**Provided records**:
:::::

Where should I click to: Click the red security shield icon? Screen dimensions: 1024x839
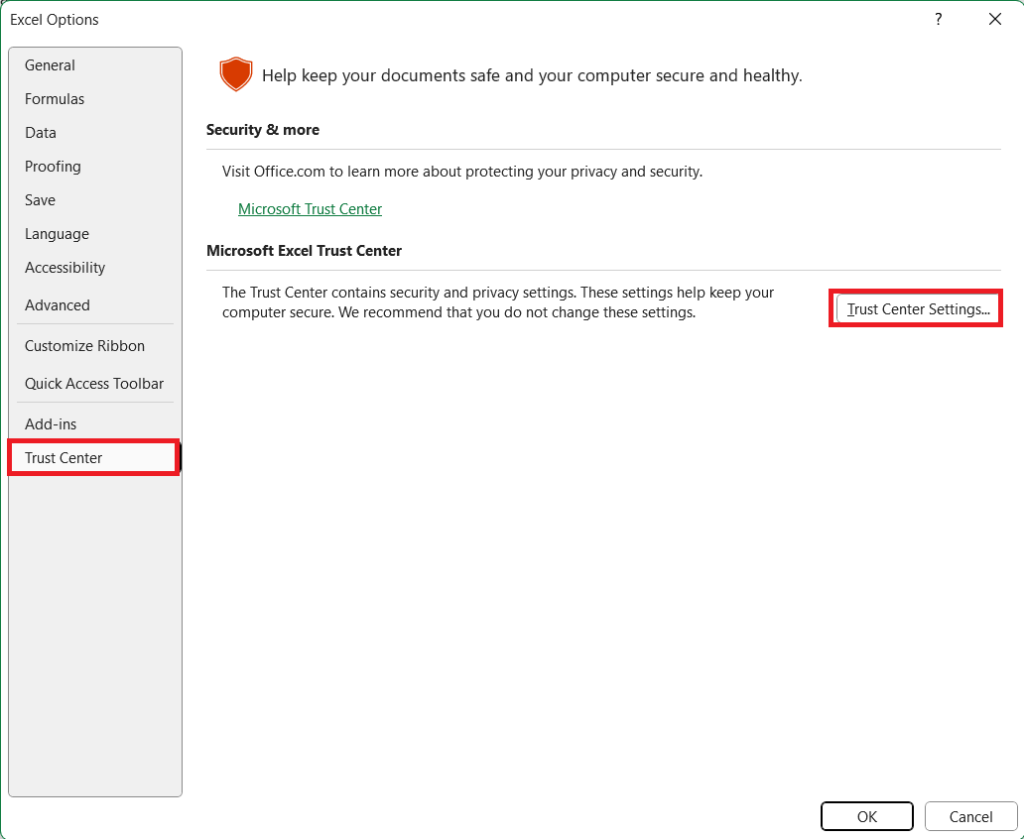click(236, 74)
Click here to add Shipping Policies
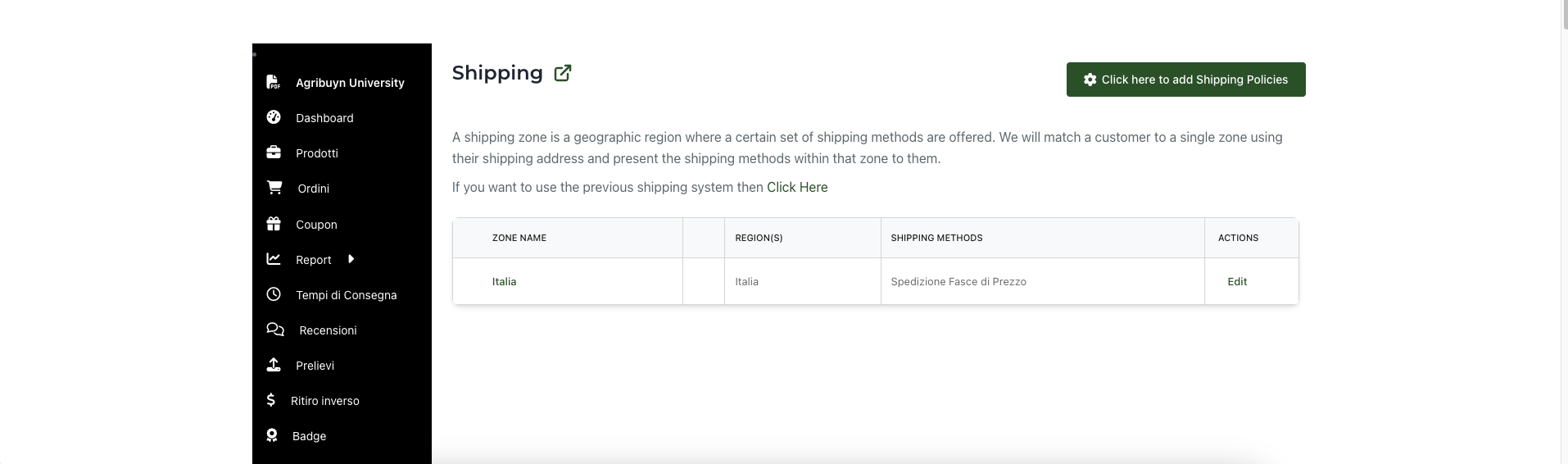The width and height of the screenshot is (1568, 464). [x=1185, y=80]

:::::

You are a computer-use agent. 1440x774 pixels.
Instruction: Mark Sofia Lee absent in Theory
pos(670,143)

:::::

**Task to carry out**: Reproduce everything from the line that contains "Where should I" down to the line that contains "The width and", leaving the pictures out of your answer.

**Solution for this exercise**:
Where should I click to: Click the red security shield icon? Screen dimensions: 1024x839
click(236, 74)
Click here to add Shipping Policies
The width and height of the screenshot is (1568, 464). [x=1185, y=80]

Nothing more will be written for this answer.